Zeige-Datensätze für Text und Elemente:

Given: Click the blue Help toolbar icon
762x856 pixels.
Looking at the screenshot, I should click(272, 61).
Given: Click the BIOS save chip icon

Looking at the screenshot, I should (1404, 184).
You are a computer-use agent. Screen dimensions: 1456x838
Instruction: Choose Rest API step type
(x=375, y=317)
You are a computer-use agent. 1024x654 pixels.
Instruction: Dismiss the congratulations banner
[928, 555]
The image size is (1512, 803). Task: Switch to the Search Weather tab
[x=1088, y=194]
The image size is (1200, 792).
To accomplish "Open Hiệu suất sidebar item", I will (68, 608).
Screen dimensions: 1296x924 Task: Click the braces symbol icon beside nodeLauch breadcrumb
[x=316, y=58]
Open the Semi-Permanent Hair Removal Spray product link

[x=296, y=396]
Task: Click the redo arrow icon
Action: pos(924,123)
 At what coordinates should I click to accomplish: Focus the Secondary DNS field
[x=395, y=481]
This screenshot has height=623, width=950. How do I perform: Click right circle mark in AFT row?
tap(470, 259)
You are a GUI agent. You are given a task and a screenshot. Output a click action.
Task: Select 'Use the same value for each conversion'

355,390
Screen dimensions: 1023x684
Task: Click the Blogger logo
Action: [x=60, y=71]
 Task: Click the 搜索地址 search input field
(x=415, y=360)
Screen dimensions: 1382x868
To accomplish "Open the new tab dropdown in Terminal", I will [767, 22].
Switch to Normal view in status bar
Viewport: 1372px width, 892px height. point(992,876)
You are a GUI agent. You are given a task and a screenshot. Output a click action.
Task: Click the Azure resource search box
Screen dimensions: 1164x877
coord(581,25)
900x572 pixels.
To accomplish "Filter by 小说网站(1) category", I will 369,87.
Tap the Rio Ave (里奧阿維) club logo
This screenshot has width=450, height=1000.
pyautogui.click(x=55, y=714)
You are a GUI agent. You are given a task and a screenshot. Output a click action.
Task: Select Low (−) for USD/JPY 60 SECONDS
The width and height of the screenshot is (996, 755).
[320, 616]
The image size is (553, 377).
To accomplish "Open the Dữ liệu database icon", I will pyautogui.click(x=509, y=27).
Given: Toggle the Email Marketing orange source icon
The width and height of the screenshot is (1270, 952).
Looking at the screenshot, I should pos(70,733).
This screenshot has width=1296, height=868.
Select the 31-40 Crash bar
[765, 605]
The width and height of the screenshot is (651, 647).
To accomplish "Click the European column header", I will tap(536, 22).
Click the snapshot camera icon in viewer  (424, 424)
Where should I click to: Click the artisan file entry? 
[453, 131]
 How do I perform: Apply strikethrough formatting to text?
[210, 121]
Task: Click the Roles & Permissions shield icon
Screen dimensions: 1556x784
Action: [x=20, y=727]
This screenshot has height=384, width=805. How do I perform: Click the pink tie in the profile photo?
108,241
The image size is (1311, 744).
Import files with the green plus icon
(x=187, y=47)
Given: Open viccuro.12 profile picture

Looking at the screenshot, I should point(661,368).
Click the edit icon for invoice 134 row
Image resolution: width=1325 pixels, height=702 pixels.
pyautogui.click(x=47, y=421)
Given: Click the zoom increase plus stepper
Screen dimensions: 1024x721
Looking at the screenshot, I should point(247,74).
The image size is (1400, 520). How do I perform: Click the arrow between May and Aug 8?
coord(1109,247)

▶ AUFGABENSTELLUNG: Geben Sie die obigen Datensätze vollständig wieder und tauschen Sie dabei jedes „The image size is“ gegen „The screenshot size is“. Alles Übrige bleibt unverändert.

▶ ANTWORT:
Given: Click the blue Help toolbar icon
762x856 pixels.
Looking at the screenshot, I should click(272, 61).
Given: Click the BIOS save chip icon

Looking at the screenshot, I should (1404, 184).
You are a computer-use agent. Screen dimensions: 1456x838
Instruction: Choose Rest API step type
(x=375, y=317)
You are a computer-use agent. 1024x654 pixels.
Instruction: Dismiss the congratulations banner
[928, 555]
The screenshot size is (1512, 803). Task: Switch to the Search Weather tab
[x=1088, y=194]
The screenshot size is (1200, 792).
To accomplish "Open Hiệu suất sidebar item", I will (68, 608).
Screen dimensions: 1296x924 Task: Click the braces symbol icon beside nodeLauch breadcrumb
[x=316, y=58]
Open the Semi-Permanent Hair Removal Spray product link

[x=296, y=396]
Task: Click the redo arrow icon
Action: pos(924,123)
 At what coordinates should I click to accomplish: Focus the Secondary DNS field
[x=395, y=481]
This screenshot has height=623, width=950. How do I perform: Click right circle mark in AFT row?
tap(470, 259)
You are a GUI agent. You are given a task and a screenshot. Output a click action.
Task: Select 'Use the same value for each conversion'

355,390
Screen dimensions: 1023x684
Task: Click the Blogger logo
Action: [x=60, y=71]
 Task: Click the 搜索地址 search input field
(x=415, y=360)
Screen dimensions: 1382x868
To accomplish "Open the new tab dropdown in Terminal", I will [767, 22].
Switch to Normal view in status bar
Viewport: 1372px width, 892px height. point(992,876)
You are a GUI agent. You are given a task and a screenshot. Output a click action.
Task: Click the Azure resource search box
Screen dimensions: 1164x877
coord(581,25)
900x572 pixels.
To accomplish "Filter by 小说网站(1) category", I will 369,87.
Tap the Rio Ave (里奧阿維) club logo
This screenshot has width=450, height=1000.
pyautogui.click(x=55, y=714)
You are a GUI agent. You are given a task and a screenshot. Output a click action.
Task: Select Low (−) for USD/JPY 60 SECONDS
The width and height of the screenshot is (996, 755).
[320, 616]
The screenshot size is (553, 377).
To accomplish "Open the Dữ liệu database icon", I will pyautogui.click(x=509, y=27).
Given: Toggle the Email Marketing orange source icon
The width and height of the screenshot is (1270, 952).
Looking at the screenshot, I should pos(70,733).
This screenshot has width=1296, height=868.
Select the 31-40 Crash bar
[765, 605]
The width and height of the screenshot is (651, 647).
To accomplish "Click the European column header", I will tap(536, 22).
Click the snapshot camera icon in viewer  (424, 424)
Where should I click to: Click the artisan file entry? 
[453, 131]
 How do I perform: Apply strikethrough formatting to text?
[210, 121]
Task: Click the Roles & Permissions shield icon
Screen dimensions: 1556x784
Action: [x=20, y=727]
This screenshot has height=384, width=805. How do I perform: Click the pink tie in the profile photo?
108,241
The screenshot size is (1311, 744).
Import files with the green plus icon
(x=187, y=47)
Given: Open viccuro.12 profile picture

Looking at the screenshot, I should point(661,368).
Click the edit icon for invoice 134 row
Image resolution: width=1325 pixels, height=702 pixels.
pyautogui.click(x=47, y=421)
Given: Click the zoom increase plus stepper
Screen dimensions: 1024x721
Looking at the screenshot, I should point(247,74).
The screenshot size is (1400, 520). How do I perform: Click the arrow between May and Aug 8?
coord(1109,247)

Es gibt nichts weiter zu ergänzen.